[Data to examine — start]

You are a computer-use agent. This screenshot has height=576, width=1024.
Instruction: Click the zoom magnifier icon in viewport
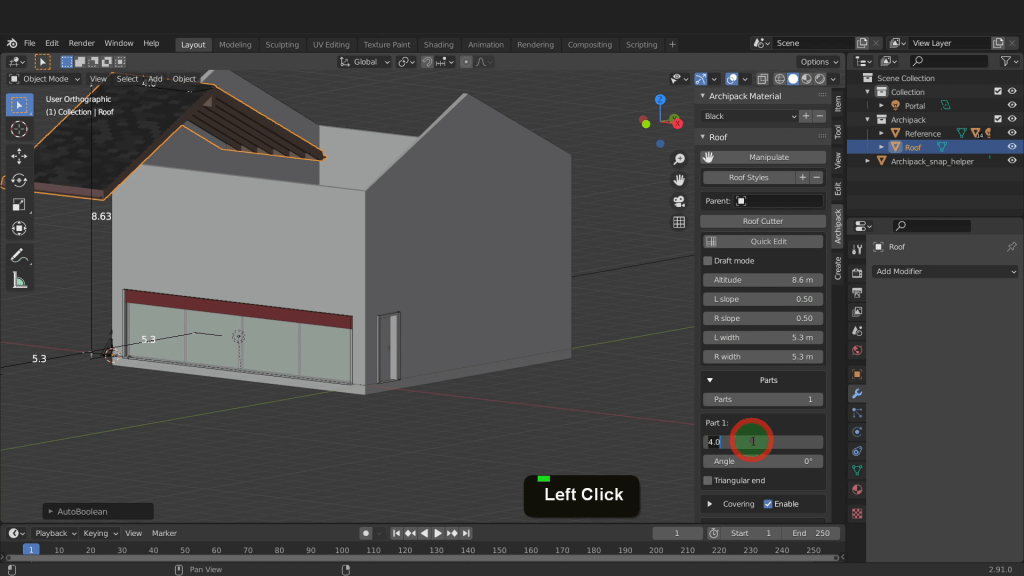coord(679,159)
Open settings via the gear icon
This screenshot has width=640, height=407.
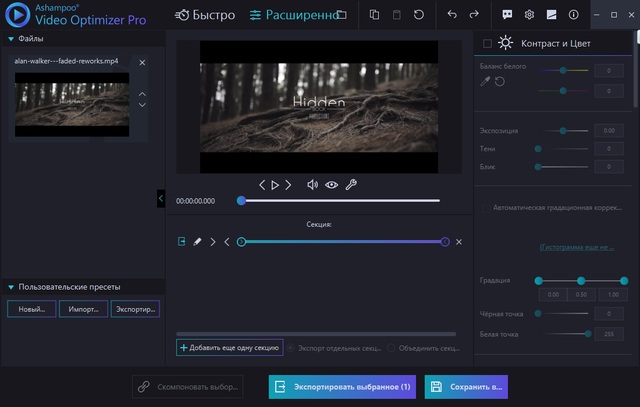529,15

[Data to examine — finish]

# Instructions to follow
Copy out all the data without changing anything, and drop the pictures.

# Final answer
You are a computer-use agent. This screenshot has height=576, width=1024.
Instruction: Click the zoom magnifier icon in viewport
coord(679,159)
Open settings via the gear icon
This screenshot has width=640, height=407.
529,15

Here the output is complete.